- [PAGE EXCERPT]

The Rules of Money, Part 2
I already gave you my preamble in Part 1. Let’s dive right in to the good stuff.
Without further ado, I present THE RULES OF MONEY.
Rule #1: Never Kill the Golden Goose
Let me begin by saying that the absolute worst thing you can do with money is play the lottery. But if you are unlucky enough to actually win the lottery, you will be given a choice.
Do you take your reward as a lump sum, or as annual payments that will be divvied out across the remainder of your life?
There is a right answer. And, sadly, it is not the answer that popular media would lead you to believe is correct. You should, without exception, choose the annual payments. You’re still likely to lose all the money, regardless, but if you choose annual payments, then you can’t possibly blow all the money all at once.
Annual payments give you a second chance each year to learn how to manage the money and possibly put it to a good use that will actually make you happy (as unlikely as that is for the typical lottery winner).

- [MATERIAL PROVIDED]
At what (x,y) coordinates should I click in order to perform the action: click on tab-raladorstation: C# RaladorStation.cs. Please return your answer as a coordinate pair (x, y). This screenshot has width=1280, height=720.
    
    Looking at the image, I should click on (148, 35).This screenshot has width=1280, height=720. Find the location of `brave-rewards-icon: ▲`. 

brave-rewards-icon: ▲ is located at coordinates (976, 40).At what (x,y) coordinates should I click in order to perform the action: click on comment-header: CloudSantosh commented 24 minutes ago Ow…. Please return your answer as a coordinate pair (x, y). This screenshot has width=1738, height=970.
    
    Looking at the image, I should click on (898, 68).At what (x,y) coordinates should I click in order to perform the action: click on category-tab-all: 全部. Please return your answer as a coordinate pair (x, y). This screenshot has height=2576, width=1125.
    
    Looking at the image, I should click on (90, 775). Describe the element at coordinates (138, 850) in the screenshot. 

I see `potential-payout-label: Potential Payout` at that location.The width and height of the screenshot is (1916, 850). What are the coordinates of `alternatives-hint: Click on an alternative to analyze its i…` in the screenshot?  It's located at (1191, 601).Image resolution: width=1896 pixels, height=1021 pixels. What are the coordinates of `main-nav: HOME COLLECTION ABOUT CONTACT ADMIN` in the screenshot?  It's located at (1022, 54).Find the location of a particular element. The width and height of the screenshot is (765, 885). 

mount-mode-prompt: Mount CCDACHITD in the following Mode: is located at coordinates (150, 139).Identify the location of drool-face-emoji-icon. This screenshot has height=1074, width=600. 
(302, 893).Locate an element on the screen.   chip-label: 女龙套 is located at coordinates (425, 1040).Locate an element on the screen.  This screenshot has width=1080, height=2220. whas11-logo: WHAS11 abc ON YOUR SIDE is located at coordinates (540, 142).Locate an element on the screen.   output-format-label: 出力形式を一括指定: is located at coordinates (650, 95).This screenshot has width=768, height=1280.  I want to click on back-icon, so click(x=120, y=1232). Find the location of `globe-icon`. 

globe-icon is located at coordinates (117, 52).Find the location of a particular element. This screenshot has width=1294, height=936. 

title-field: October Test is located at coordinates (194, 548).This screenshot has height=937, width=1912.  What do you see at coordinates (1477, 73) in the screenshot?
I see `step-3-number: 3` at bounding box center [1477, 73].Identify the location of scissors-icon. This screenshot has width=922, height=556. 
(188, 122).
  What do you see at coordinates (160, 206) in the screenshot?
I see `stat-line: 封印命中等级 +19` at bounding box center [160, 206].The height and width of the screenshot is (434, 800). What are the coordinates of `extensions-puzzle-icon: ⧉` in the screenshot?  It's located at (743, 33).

- [PROBLEM]
Quote every sentence in the money rules article that contains the word "lottery." The data after the text was gathered from a separate source.

- [EXPECTED OUTPUT]
1. "Let me begin by saying that the absolute worst thing you can do with money is play the lottery."
2. "But if you are unlucky enough to actually win the lottery, you will be given a choice."
3. "Annual payments give you a second chance each year to learn how to manage the money and possibly put it to a good use that will actually make you happy (as unlikely as that is for the typical lottery winner)."